How to Identify and Overcome 'Imposter Syndrome'
“I thought that all of my fellow grad students were more together, [...] more articulate, less doubtful. I felt like I’d somehow fooled everyone into thinking I was qualified to get into graduate school, and couldn’t shake the anxiety that someone would ultimately figure out the error. When something good would happen– a grant, or an award– I subconsciously chalked it up to luck, rather than merit.”
What ecologist and biogeographer Jacquelyn Gill describes here is a classic case of imposter syndrome, defined by Caltech's Counseling Center as "a collection of feelings of inadequacy that persist even in face of information that indicates that the opposite is true.”
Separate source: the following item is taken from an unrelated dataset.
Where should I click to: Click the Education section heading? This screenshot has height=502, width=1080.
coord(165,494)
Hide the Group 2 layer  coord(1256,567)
Sound like you? You’re not alone. The phrase has been around since the 70s, according to Assistant Professor Alyssa Westring (writing on the phenomenon for Inside Higher Ed). It was originally used “to describe successful women who felt like ‘phonies”’ despite evidence of their intelligence and accomplishments.” It’s important to note that anyone can harbour these thoughts patterns - although women tend to be more susceptible, according to economist Kate Bahn, who wrote about imposter syndrome for Chronicle.
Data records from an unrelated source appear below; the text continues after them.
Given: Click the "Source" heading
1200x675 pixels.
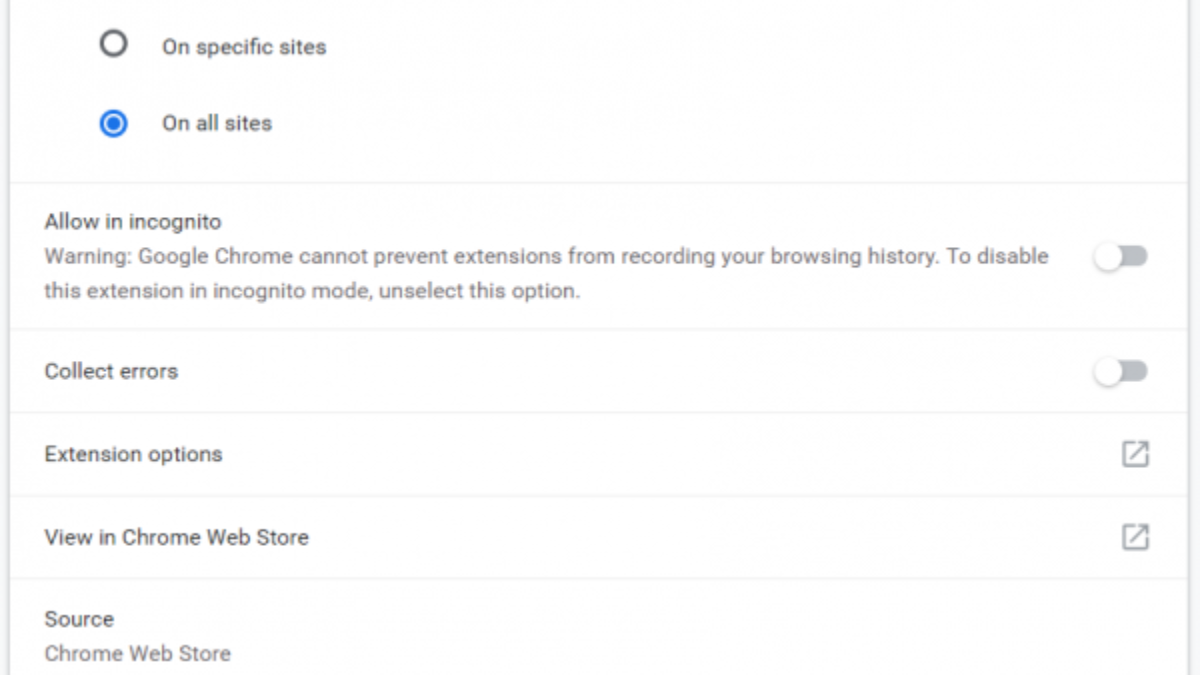Looking at the screenshot, I should pyautogui.click(x=79, y=619).
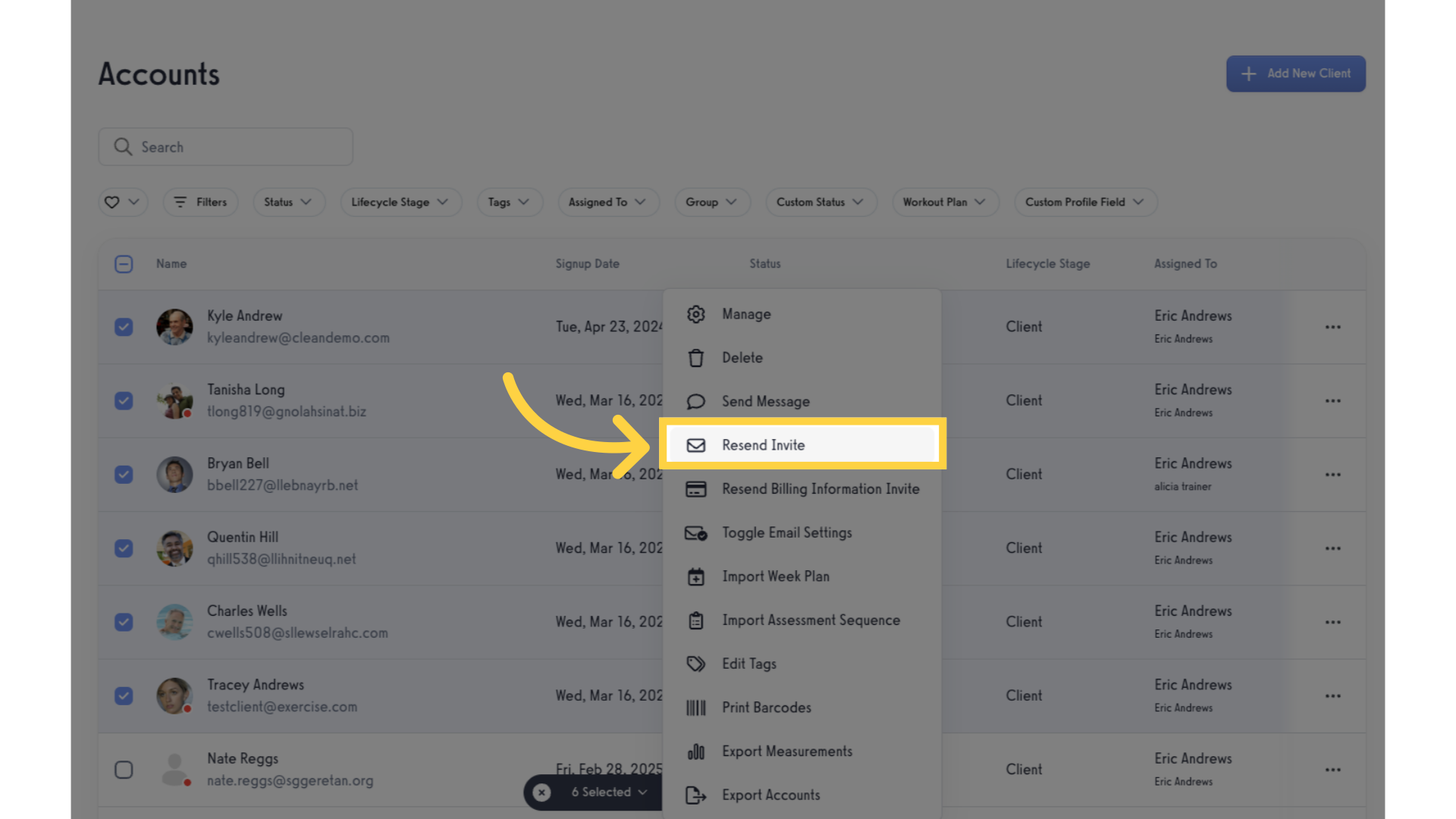
Task: Click the Export Measurements chart icon
Action: tap(695, 752)
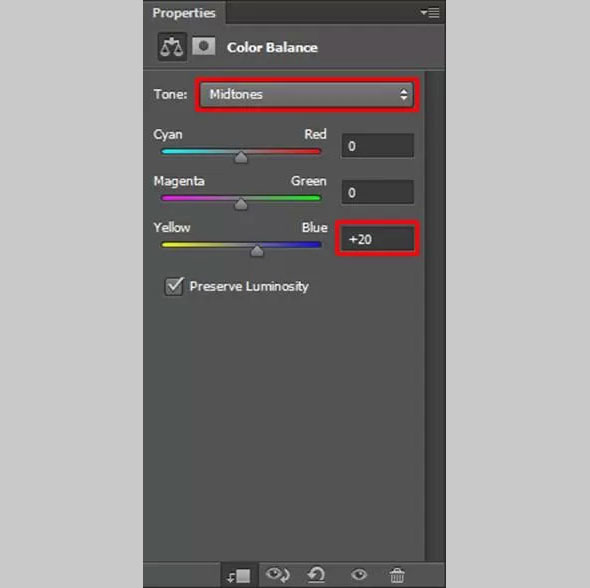Open the Properties panel flyout menu
Image resolution: width=590 pixels, height=588 pixels.
click(430, 12)
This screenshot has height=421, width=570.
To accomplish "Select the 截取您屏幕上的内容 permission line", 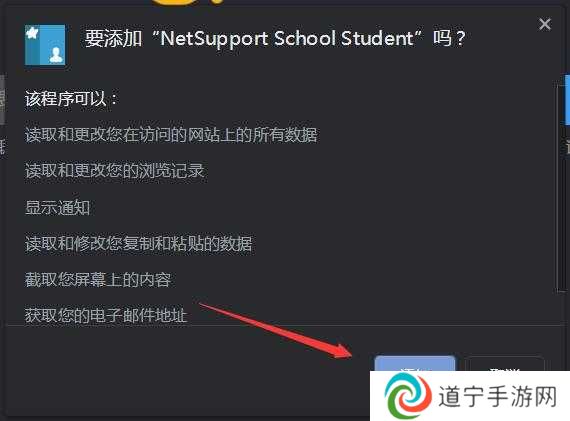I will (x=98, y=280).
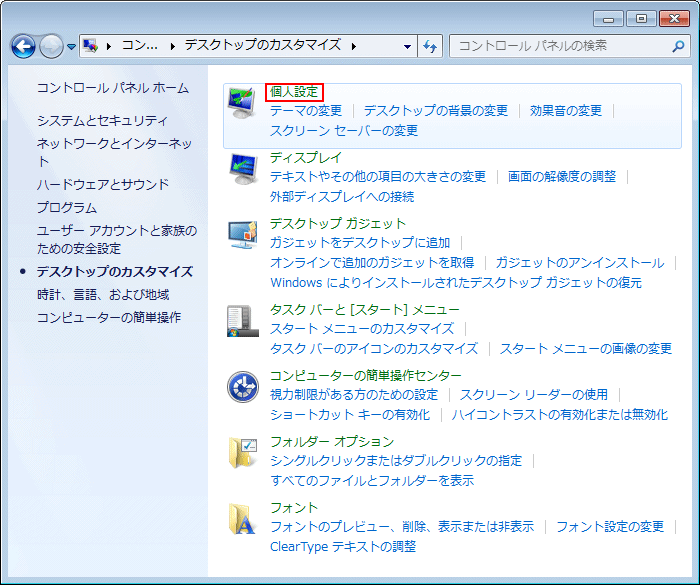Click ClearType テキストの調整 link
Viewport: 700px width, 585px height.
coord(343,546)
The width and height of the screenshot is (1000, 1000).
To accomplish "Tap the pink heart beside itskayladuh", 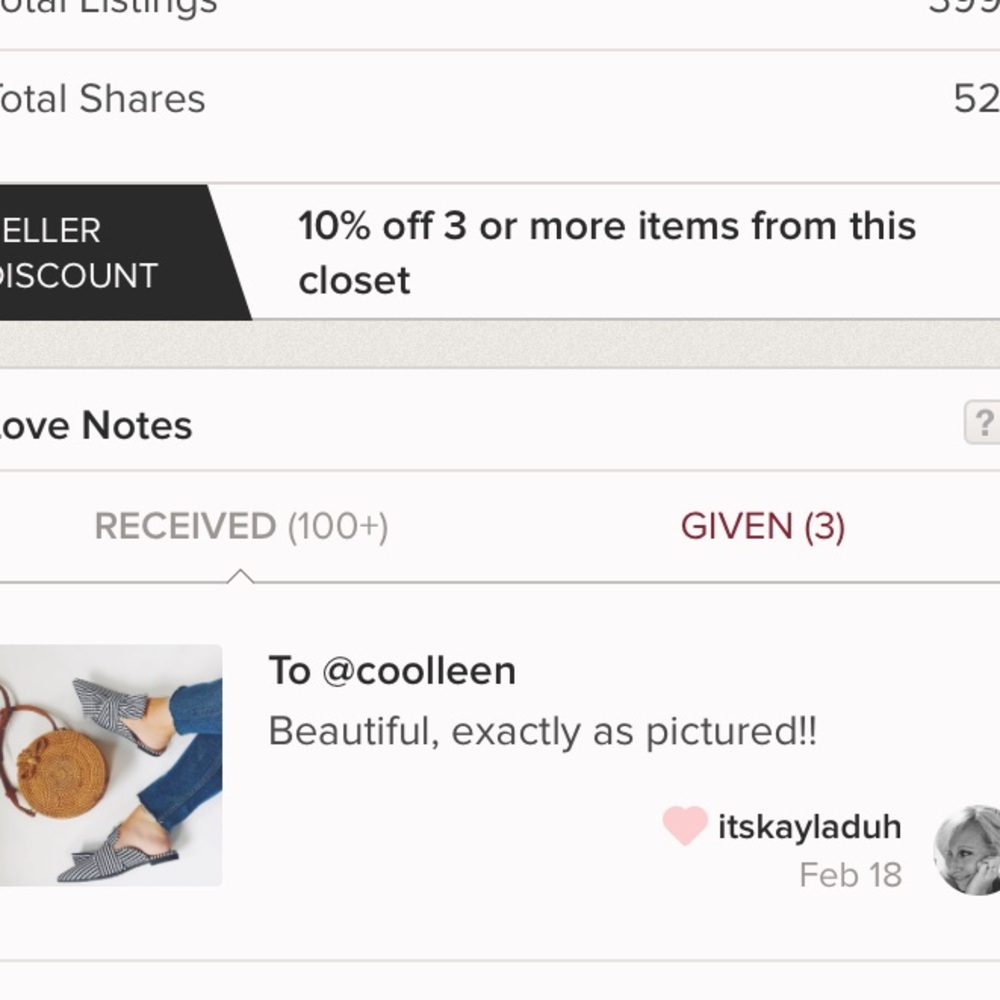I will tap(685, 826).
If you’re experiencing imposter syndrome, here are some possible avenues to pursue:
- Find (or create) a support group. “Feminist groups can bolster women’s self-esteem by providing safe spaces for discussion and affirmation that yes, they do belong in academia. In fact, a number of female academics from my own economics program meet occasionally to discuss our experiences,” Bahn shares.
- Westring writes about “stereotype inoculation,” where “exposure to women experts in a typically male-dominated field serves to ‘inoculate’ women against the self-doubt and isolation that often accompanies being the member of a minority.” Following this model, engaging with other successful women (in your field or not) can help you ‘inoculate’ yourself against these fears.
- In a similar vein, Stephen J. Aguilar (a doctoral candidate in education and psychology at the University of Michigan) suggests that “one way to feel like a genuine member of a community (and not an impostor) is to actually get to know a lot of members in that community in an informal setting,” like asking your peers or professors to lunch or coffee.
- The importance of mentorship (whether as a mentor or mentee) in overcoming imposter syndrome was mentioned in several articles. “The very act of mentoring forces you to put on a confident face, and there is some value to faking it until you make it,” Gill wrote. “When my first mentees opened up about their secret fears, I was shocked with how familiar their concerns were.”
- Bahn notes that professors can affect change in the classroom by encouraging female students to speak up, or simply by “opening up about your own academic insecurities.” “Knowing that professors feel like fakers from time to time, too, might help the rest of us feel a little less self-conscious—and a little more like we belong,” she writes.